«Siamo lontani dagli “affari” della nostra famiglia». I Coluccia, padre e figlio, finiti nei guai nell’operazione «offside» hanno risposto alle domande del Gip, Giovanni Gallo durante l’interrogatorio di garanzia, fornendo la propria versione dei fatti. Danilo Pasquale, ascoltato dal carcere di Borgo San Nicola alla presenza del suo avvocato, Luigi Greco, ha negato l’accusa di associazione a delinquere di stampo mafioso affermando di non avere rapporti con gli zii e di essersi sempre dissociato da quella parte di famiglia che ha conquistato il controllo del territorio a suon di intimidazioni e minacce. Tant’è che anche a loro è stato contestato dalla Procura, in un’altra inchiesta, il 416 bis.

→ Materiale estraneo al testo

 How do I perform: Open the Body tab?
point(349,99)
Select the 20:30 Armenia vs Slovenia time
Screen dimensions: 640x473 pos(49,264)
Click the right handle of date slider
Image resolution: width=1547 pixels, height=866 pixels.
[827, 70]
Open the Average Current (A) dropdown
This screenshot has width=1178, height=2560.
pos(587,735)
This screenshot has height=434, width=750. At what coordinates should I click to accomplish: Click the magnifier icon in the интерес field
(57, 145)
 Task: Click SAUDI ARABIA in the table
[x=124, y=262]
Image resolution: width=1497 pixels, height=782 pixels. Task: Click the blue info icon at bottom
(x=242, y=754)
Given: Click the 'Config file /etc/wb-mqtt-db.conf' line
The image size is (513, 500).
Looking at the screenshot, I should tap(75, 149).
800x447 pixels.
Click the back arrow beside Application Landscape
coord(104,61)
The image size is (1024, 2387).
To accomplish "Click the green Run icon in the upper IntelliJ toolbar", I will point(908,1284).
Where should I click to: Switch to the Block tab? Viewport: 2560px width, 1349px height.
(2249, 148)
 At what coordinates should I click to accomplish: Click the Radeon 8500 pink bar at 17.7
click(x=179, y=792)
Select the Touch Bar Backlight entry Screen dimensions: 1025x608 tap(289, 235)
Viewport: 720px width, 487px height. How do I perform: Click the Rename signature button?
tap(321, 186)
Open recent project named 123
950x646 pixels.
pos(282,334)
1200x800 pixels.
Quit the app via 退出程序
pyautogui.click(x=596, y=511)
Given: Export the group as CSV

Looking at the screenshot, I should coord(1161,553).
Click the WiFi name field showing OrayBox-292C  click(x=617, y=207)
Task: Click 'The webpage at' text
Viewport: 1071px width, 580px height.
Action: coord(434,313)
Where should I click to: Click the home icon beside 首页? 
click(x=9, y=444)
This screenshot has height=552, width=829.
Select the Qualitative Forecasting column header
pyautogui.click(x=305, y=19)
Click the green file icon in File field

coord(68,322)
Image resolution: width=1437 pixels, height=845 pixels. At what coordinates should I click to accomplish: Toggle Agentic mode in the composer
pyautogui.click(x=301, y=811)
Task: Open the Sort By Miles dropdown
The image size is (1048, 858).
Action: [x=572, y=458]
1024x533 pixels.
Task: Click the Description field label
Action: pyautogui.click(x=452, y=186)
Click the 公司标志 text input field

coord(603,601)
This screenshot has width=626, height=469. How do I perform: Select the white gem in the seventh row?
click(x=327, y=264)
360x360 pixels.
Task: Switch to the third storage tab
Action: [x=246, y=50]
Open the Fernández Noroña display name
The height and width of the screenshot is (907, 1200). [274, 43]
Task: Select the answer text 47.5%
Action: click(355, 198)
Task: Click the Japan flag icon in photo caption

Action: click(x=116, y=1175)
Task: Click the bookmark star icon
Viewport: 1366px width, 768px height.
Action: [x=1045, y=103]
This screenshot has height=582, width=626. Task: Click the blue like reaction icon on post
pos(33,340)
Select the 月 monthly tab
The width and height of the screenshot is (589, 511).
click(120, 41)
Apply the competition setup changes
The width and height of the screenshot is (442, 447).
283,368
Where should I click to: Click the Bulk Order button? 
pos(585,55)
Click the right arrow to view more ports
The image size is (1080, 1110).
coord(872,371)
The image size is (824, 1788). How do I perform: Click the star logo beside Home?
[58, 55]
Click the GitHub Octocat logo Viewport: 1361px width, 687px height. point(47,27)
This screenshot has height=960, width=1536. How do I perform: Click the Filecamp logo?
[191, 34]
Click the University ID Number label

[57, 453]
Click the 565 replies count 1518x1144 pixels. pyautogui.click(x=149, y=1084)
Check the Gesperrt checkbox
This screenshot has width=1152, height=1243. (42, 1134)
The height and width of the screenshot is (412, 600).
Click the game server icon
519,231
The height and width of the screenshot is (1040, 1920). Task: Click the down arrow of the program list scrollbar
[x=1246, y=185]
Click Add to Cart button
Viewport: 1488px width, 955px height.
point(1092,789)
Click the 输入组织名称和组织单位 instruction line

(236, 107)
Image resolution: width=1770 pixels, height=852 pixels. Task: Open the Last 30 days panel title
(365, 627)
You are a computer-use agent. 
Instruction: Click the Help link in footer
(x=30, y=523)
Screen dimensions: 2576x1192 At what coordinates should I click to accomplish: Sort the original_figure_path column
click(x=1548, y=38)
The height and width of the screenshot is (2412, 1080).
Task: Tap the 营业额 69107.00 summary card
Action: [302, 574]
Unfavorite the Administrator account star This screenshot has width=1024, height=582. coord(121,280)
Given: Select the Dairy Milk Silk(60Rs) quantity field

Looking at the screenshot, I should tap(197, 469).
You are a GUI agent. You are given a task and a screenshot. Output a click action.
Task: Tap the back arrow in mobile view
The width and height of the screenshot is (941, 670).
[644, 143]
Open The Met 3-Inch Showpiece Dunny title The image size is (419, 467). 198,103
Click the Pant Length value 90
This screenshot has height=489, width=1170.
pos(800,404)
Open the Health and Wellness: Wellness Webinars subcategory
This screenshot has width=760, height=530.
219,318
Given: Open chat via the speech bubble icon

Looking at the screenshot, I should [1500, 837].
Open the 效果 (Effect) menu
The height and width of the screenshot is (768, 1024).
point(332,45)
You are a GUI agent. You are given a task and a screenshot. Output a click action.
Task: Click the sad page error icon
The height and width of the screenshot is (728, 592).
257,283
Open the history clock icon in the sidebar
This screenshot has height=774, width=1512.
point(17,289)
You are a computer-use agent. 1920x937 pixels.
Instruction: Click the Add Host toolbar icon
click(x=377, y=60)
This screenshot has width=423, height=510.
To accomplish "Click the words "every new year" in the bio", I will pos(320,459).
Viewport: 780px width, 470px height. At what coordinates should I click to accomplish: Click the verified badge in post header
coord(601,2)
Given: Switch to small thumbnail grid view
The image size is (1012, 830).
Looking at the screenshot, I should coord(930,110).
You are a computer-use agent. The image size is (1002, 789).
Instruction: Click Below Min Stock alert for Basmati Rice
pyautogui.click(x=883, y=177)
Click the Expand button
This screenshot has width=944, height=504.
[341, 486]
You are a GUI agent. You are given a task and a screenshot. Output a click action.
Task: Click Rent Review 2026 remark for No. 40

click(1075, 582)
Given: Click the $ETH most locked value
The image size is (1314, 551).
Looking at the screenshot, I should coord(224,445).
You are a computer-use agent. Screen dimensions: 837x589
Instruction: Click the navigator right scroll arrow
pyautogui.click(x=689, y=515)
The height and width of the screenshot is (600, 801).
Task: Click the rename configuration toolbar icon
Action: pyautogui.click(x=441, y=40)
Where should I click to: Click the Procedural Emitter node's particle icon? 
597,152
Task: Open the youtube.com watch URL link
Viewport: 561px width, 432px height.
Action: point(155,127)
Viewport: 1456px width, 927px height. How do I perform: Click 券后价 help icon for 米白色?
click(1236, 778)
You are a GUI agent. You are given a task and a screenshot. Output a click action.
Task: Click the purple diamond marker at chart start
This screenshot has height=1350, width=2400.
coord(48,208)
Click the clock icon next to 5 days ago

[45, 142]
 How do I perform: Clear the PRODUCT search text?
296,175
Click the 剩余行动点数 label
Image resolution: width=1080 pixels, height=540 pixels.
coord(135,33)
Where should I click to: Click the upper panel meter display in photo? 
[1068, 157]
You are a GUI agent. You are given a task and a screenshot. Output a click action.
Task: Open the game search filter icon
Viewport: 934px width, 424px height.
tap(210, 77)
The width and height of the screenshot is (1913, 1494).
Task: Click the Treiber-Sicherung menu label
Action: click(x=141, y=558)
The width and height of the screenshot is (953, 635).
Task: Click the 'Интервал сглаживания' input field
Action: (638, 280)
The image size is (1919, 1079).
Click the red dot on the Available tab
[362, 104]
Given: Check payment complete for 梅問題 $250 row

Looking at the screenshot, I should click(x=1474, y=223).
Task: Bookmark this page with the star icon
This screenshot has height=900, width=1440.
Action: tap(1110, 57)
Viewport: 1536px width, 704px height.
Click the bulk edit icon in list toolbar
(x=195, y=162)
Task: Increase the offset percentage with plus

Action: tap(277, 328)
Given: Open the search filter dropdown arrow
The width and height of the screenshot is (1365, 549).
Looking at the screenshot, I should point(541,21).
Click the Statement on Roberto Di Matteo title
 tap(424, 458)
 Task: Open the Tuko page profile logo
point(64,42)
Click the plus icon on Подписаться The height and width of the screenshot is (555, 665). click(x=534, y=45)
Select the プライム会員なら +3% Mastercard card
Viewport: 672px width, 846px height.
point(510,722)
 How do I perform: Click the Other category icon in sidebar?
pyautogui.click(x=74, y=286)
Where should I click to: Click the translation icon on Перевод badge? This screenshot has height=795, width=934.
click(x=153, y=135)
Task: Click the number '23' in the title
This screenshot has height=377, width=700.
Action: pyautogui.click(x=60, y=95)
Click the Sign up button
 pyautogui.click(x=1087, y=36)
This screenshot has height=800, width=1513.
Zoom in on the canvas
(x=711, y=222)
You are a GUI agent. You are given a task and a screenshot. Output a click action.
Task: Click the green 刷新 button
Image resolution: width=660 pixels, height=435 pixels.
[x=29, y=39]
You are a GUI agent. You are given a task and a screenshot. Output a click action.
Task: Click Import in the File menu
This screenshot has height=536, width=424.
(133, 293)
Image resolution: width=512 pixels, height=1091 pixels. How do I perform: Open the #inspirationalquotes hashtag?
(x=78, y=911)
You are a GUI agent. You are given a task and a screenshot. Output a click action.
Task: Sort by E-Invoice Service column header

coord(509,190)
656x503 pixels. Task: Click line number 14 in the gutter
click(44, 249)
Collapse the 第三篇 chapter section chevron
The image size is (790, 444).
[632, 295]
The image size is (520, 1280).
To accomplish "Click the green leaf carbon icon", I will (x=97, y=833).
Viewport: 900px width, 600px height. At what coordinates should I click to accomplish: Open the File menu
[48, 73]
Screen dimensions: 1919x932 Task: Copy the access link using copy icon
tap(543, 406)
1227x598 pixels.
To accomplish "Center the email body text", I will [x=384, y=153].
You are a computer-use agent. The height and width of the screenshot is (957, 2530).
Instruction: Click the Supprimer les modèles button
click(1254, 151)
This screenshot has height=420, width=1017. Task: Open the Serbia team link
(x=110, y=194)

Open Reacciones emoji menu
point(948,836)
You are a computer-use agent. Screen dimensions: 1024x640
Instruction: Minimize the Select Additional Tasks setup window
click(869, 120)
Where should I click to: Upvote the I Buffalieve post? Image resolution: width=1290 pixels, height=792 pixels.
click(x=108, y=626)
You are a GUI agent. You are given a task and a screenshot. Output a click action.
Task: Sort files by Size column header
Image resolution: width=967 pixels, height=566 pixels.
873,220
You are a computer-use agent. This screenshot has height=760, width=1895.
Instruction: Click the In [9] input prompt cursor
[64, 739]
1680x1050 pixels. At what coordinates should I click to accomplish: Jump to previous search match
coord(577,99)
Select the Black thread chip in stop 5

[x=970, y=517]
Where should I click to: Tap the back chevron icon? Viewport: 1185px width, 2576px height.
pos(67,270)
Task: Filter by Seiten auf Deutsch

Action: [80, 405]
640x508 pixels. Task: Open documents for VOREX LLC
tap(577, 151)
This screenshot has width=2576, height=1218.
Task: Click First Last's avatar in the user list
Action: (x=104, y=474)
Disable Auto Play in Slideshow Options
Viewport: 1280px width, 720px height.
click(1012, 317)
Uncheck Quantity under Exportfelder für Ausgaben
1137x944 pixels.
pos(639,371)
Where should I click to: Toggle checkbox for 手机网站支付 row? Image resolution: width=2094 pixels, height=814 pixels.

Tuttal’al più, si sarebbe limitato a esibire il “pesante” cognome per ostentare potere, dinanzi a i suoi interlocutori.
Parole che smentiscono quelle contenute nell’ordinanza. Dialogando con un amico calciatore all’interno della sua Mercedes, Danilo, ignaro di essere intercettato, aveva paragonato la frazione di Noha a Casal di Principe, regno e roccaforte del clan dei Casalesi. Vista la “caratura criminale”, infatti, alcuni cittadini, vittime di furti, si rivolgevano a loro per chiedere la ‘restituzione’ degli oggetti rubati o, in alternativa, una somma in denaro come ‘risarcimento’ per il danno subito. Nessuna denuncia, come dimostrano le intercettazioni, ma una semplice richiesta al clan che si sostituisce allo Stato per ottenere giustizia. A questo, si aggiunge l’attività di recupero crediti o di protezione degli imprenditori.
Per quanto riguarda l’accusa di frode sportiva, anche in questo caso il 38enne ha negato gli addebiti, sottolineando che non ci sono mai state dazioni di denaro per pilotare la partite. Anche in questo caso, nell’ordinanza c’è un’intercettazione che dice il contrario. Una persona (non identificata) ha chiesto al 38enne il suo ruolo nella società “A.S.D. Pro Italia Galatina” e lui ha risposto “Il padrone, il padrone…sulla carta non puoi figurare se no ci uccidono”, riferendosi alle eventuali azioni che la Procura avrebbe potuto intraprendere nei loro confronti.
Anche papà Luciano, l’unico dei cinque fratelli che hanno dato il nome ad uno dei gruppi più temibili della Sacra Corona Unita, rimasto incensurato, ha risposto alle domande del giudice. Accompagnato nell’ufficio del gip, dal suo avvocato Luigi Greco, si è difeso affermando come non ci sia mai stata alcuna combine per le partite del Galatina. Egli risponde solo dell’ipotesi di reato di frode sportiva.
Secondo l’accusa, però, papà e figlio avrebbero “comprato” alcune partite per permettere alla loro squadra di calcio di conquistare la promozione. «Dalle intercettazioni – si legge nell’ordinanza – emerge come Luciano Coluccia, con il concorso del figlio, prima di importanti partite si attivava per influenzare il risultato del campo»
«Ciò che emerge è un quadro davvero inquietante della gestione dell’andamento sportivo delle partite di calcio e del campionato. E ciò che appare essere ancor più preoccupante è la assoluta “tranquillità” con la quale vengono presi accordi a perdere o a vincere singole partite, come se fosse normale in una competizione sportiva».